→ ASSIGNMENT:
Write out exactly the lines below that run from the one containing "the 'духи диор' keyword" through the one containing "Given: Remove the 9.29 answer", both included, with no other lines.

[Collected data]
+-------+

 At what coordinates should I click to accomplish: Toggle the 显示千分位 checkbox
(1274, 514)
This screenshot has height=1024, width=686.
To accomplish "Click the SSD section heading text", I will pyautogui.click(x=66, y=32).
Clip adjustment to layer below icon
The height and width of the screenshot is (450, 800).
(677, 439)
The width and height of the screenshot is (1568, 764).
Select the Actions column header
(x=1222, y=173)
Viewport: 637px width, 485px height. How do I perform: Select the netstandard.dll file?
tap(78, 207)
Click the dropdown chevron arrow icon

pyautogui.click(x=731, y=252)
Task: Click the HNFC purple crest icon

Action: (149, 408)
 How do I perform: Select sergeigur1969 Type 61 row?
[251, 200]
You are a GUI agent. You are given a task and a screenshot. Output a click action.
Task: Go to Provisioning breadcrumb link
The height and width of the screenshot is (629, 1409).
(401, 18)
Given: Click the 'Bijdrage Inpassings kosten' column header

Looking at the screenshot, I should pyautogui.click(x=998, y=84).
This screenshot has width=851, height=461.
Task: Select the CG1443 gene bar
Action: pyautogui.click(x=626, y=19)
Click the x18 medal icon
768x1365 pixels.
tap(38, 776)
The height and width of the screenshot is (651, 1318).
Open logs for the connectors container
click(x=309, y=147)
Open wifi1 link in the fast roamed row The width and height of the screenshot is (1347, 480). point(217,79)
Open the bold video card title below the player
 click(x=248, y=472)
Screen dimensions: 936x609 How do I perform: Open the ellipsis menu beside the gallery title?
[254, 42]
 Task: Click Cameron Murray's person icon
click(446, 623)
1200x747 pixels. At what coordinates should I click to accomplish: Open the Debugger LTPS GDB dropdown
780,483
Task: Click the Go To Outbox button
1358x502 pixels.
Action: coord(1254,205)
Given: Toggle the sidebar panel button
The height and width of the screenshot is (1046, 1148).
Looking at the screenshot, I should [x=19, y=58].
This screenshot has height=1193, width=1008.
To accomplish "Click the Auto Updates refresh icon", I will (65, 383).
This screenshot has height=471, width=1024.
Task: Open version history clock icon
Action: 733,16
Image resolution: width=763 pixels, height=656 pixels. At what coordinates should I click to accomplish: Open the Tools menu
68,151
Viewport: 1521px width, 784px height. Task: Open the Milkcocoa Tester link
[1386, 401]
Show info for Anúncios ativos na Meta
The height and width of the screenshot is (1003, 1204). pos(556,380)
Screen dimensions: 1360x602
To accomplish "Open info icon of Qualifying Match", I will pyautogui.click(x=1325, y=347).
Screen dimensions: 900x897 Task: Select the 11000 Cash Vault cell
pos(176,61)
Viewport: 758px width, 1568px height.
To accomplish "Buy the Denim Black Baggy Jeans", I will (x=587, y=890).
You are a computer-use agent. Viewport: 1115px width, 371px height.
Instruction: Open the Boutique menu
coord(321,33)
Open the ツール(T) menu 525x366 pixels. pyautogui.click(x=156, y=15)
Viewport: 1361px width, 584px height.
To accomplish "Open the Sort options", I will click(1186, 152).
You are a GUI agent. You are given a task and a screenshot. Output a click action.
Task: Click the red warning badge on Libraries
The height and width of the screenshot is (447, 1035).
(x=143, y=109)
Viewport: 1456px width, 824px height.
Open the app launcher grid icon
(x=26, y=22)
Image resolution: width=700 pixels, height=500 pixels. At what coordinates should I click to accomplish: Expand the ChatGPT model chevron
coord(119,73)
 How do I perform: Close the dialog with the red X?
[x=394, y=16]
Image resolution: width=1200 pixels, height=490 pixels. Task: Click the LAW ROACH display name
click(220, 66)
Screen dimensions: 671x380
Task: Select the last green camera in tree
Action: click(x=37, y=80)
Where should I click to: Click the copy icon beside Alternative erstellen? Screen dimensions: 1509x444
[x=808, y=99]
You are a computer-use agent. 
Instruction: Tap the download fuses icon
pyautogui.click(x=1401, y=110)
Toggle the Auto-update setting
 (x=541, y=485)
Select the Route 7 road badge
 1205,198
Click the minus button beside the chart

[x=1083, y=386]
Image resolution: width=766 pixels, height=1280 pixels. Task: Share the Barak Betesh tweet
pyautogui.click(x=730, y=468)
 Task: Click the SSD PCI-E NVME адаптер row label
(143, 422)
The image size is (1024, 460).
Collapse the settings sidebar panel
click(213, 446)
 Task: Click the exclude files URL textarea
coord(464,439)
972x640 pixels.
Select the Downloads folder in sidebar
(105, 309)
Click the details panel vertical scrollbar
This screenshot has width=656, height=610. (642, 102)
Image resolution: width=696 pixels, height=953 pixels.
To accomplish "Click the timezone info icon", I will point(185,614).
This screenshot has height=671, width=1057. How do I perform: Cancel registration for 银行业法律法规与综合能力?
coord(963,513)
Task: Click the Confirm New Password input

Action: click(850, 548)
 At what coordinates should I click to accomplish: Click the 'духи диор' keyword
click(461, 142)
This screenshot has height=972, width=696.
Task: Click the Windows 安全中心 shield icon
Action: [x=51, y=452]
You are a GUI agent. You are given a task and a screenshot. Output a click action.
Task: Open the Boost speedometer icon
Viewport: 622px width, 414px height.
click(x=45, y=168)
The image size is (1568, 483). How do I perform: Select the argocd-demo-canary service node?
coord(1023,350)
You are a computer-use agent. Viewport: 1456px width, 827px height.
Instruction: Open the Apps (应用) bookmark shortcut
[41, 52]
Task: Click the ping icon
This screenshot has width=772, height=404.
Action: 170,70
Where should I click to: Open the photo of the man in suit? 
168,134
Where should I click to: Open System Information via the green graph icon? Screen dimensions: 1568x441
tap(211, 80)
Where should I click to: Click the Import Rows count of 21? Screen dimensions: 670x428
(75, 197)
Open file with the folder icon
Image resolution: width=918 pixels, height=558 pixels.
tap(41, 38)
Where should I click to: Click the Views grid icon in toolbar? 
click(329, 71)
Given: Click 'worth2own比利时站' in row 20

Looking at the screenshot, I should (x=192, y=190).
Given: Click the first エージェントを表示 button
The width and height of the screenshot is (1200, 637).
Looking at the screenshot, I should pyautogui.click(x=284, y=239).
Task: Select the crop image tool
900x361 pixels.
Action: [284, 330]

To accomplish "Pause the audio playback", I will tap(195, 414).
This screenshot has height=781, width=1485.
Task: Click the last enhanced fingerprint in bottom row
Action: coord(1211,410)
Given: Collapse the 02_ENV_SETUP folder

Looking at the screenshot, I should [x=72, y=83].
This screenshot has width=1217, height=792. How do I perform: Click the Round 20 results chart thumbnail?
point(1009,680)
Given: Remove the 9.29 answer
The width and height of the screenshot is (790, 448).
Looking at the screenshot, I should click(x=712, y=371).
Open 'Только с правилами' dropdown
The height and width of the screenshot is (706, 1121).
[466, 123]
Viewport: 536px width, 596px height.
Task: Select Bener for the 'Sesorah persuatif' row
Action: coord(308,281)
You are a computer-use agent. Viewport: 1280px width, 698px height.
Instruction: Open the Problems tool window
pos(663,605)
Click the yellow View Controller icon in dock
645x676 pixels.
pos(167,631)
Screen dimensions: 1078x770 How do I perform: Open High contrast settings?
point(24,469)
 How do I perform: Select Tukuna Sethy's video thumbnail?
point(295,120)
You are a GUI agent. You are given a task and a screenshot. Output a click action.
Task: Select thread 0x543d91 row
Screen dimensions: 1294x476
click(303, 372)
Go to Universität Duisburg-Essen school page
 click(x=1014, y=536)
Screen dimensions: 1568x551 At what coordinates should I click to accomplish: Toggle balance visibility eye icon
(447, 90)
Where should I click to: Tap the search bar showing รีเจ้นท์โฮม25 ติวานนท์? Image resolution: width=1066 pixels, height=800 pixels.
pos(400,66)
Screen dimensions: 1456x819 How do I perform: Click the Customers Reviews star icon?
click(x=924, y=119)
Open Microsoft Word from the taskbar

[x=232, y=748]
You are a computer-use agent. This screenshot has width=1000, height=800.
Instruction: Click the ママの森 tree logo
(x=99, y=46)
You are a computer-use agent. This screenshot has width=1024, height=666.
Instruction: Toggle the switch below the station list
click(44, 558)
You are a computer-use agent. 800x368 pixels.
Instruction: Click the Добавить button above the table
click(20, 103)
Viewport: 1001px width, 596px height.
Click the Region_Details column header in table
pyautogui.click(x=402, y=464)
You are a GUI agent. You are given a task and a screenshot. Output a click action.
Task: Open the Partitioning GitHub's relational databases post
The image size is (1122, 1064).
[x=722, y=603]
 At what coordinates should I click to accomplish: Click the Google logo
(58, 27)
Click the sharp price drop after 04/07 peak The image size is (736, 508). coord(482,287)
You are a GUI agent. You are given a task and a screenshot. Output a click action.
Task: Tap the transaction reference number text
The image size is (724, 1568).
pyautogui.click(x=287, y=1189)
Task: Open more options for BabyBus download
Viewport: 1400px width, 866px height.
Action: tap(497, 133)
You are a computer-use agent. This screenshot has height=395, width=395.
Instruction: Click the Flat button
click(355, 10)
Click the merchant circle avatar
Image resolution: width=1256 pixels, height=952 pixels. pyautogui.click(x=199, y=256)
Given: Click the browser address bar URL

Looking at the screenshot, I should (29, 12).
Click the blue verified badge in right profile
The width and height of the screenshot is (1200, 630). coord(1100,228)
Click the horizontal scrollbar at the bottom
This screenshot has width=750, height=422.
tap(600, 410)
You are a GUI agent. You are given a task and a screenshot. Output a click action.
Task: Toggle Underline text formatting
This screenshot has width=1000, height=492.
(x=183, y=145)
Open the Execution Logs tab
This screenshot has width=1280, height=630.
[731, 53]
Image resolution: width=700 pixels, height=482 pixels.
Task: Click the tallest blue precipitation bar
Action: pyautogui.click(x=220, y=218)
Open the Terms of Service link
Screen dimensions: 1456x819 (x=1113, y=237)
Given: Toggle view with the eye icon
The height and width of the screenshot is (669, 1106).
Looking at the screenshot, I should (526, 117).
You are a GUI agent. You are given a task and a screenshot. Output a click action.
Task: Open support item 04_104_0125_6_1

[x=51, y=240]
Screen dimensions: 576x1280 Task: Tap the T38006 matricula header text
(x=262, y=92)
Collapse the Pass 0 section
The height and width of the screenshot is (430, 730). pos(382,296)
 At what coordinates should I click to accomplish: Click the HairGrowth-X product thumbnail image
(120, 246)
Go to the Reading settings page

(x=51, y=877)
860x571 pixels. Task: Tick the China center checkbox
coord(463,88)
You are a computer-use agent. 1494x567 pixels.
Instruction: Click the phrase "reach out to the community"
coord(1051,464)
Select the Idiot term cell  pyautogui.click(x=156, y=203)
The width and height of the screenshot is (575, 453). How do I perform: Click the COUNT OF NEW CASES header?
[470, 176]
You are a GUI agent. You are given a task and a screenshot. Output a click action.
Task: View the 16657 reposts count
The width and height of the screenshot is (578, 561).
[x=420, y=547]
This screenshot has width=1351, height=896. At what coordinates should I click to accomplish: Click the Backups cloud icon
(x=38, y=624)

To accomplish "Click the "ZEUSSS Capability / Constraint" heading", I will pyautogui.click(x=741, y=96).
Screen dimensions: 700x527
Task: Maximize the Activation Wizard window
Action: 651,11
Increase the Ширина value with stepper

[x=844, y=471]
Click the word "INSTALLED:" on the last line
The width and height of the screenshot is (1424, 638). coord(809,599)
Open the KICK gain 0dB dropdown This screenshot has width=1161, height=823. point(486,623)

+-------+

→ TASK ANSWER:
 At what coordinates should I click to accomplish: Click the 'духи диор' keyword
click(461, 142)
This screenshot has height=972, width=696.
Task: Click the Windows 安全中心 shield icon
Action: [x=51, y=452]
You are a GUI agent. You are given a task and a screenshot. Output a click action.
Task: Open the Boost speedometer icon
Viewport: 622px width, 414px height.
click(x=45, y=168)
The image size is (1568, 483). How do I perform: Select the argocd-demo-canary service node?
coord(1023,350)
You are a computer-use agent. Viewport: 1456px width, 827px height.
Instruction: Open the Apps (应用) bookmark shortcut
[41, 52]
Task: Click the ping icon
This screenshot has width=772, height=404.
Action: 170,70
Where should I click to: Open the photo of the man in suit? 
168,134
Where should I click to: Open System Information via the green graph icon? Screen dimensions: 1568x441
tap(211, 80)
Where should I click to: Click the Import Rows count of 21? Screen dimensions: 670x428
(75, 197)
Open file with the folder icon
Image resolution: width=918 pixels, height=558 pixels.
tap(41, 38)
Where should I click to: Click the Views grid icon in toolbar? 
click(329, 71)
Given: Click 'worth2own比利时站' in row 20

Looking at the screenshot, I should (x=192, y=190).
Given: Click the first エージェントを表示 button
The width and height of the screenshot is (1200, 637).
Looking at the screenshot, I should pyautogui.click(x=284, y=239).
Task: Select the crop image tool
900x361 pixels.
Action: [284, 330]

To accomplish "Pause the audio playback", I will tap(195, 414).
This screenshot has height=781, width=1485.
Task: Click the last enhanced fingerprint in bottom row
Action: coord(1211,410)
Given: Collapse the 02_ENV_SETUP folder

Looking at the screenshot, I should [x=72, y=83].
This screenshot has width=1217, height=792. How do I perform: Click the Round 20 results chart thumbnail?
point(1009,680)
Given: Remove the 9.29 answer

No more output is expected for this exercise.